§ Dataset records
▶

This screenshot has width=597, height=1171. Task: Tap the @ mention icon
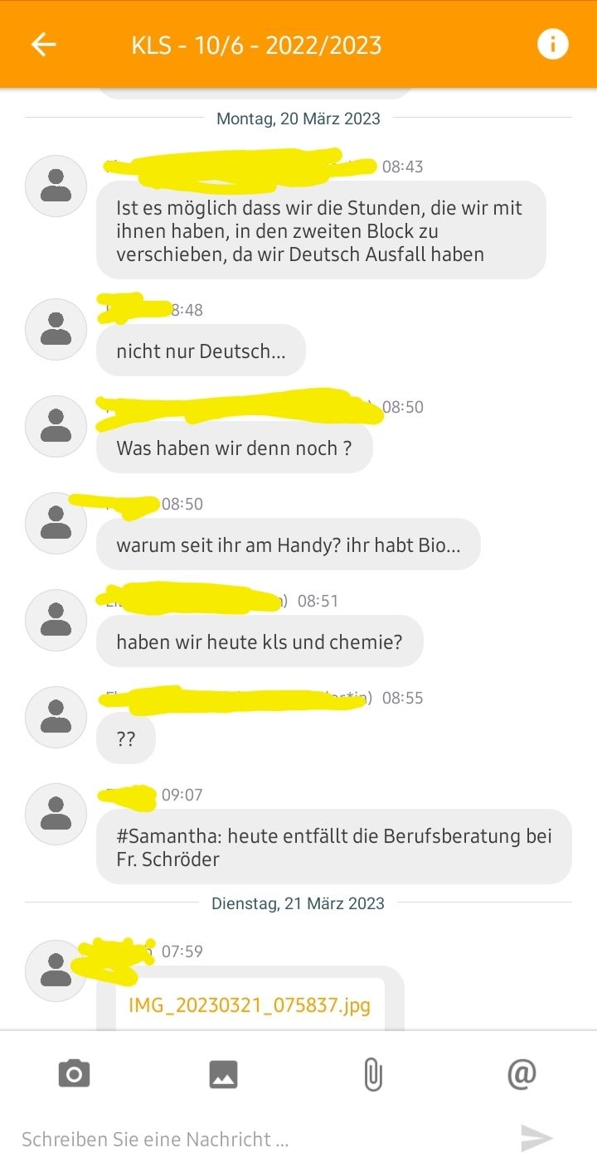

◀
▶

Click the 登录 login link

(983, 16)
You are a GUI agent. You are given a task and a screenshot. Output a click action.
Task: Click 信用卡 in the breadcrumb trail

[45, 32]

◀

§ Exercise aim
Show the lines of the records above that mention "screenshot".

§ Response box
This screenshot has width=597, height=1171. Task: Tap the @ mention icon
You are a GUI agent. You are given a task and a screenshot. Output a click action.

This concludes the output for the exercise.